「殺処分ゼロ」の論理的展開

前回も述べたとおり、インチキなしの本当の「殺処分ゼロ」を実現するためには、「蛇口を閉める」つまり強力な入口対策を実施することしか方法はありません。蛇口を開けたままでひたすら譲渡を繰り返しても自転車操業が続き、そのうち破綻します。蛇口にホースをつないで水を外に逃したとしても、それはただのまやかしです。

 

また入口対策により蛇口を閉めたとしても、その効果が表れるには時間がかかります。当面の課題として、現時点において「あふれ出しそうな」犬猫たちが多数存在しているのです。そういう動物たちの処遇についても考える必要があります。全ての犬や猫を譲渡し家庭に入れることは理論上不可能です。アニマルシェルターをたくさん作ってそこで終生飼養すればよいという人もいますが、「5つの自由」に基づく動物福祉を担保しながら、多数の動物を飼い続けることは並大抵なことではありません。

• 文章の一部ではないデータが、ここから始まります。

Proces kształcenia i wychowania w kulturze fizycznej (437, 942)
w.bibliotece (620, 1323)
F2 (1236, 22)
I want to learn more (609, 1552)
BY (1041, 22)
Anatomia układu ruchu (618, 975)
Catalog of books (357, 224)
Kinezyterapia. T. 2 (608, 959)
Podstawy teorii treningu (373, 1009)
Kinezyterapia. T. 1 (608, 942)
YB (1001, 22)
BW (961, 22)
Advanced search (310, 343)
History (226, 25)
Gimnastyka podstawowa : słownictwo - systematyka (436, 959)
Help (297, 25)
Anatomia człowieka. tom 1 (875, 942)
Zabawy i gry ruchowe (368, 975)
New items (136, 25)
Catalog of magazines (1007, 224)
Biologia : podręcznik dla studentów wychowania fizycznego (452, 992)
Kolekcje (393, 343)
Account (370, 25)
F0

殺しさえしなければ、動物たちを劣悪な状況で「飼い殺し」にしてもよいというものではありません。

 

そういった現状に目をつぶり、しかも実現可能な代替案を示すことなく、ただ単に情緒的理由で「犬猫を殺さないで」と叫ぶことは、きわめて無責任であるといえます。有効な入口対策なしに一切の殺処分をやめてしまったら、どういう結果になるのかという想像力に欠けているからです。たしかに殺される犬猫はいなくなるかもしれませんが、「生きていてもかわいそう」な犬猫が増えるだけです。ただ単に「殺さなければそれでよい」というのであれば、それはそれで結構ですが。

 

私は個人的信条としては犬猫の殺処分に反対の立場をとりますが、法規制を含めた強力な入口対策を実施したうえで、本当の「殺処分ゼロ」が実現されるまでの過渡的な措置として、あらゆる手を尽くしても譲渡や返還がかなわなかった動物たちについて「5つの自由」に基づく適切な管理ができないのであれば、安楽殺の完全実施が前提ではありますが、一定数の殺処分もやむを得ないと考えています。

 

それでも即時の「殺処分ゼロ」を要求するのであれば、少なくとも「強力な入口対策」と「5つの自由を担保した、終生飼養が可能なアニマルシェルター(=サンクチュアリ)の設置」を即時実行しなければなりません。いくら殺処分をゼロにしたところで、「生きていてもかわいそう」な犬猫が消えてなくなるわけではないからです。前者には動物愛護法の改正が必要ですし(法規制を伴わなければ実効性が担保できないからです)、後者には莫大な社会的コストがかかります。社会がそのコストを負担すべきか、仮に負担するとすればだれが負担するのか、冷静な社会的議論が必要です。少なくとも現在の日本においては、社会的コストの負担について社会的合意は得られていません(その結果、人間都合の殺処分が容認されているわけです)。社会的合意を得るためには、大義と明確なビジョンを示したうえで、社会全体に対して影響力を持つ人たちに向けてロビー活動を行うことが最も近道です。地方自治体の一般職員に説教したり、恫喝したり、業務妨害したり、SNSで顔写真や名前を晒すようなヒマはないはずです。

 

犬猫の殺処分をやめること自体は簡単ですが、殺処分に反対するのであれば、「生きていてもかわいそう」な犬猫たちの処遇についても考えていただきたいものです。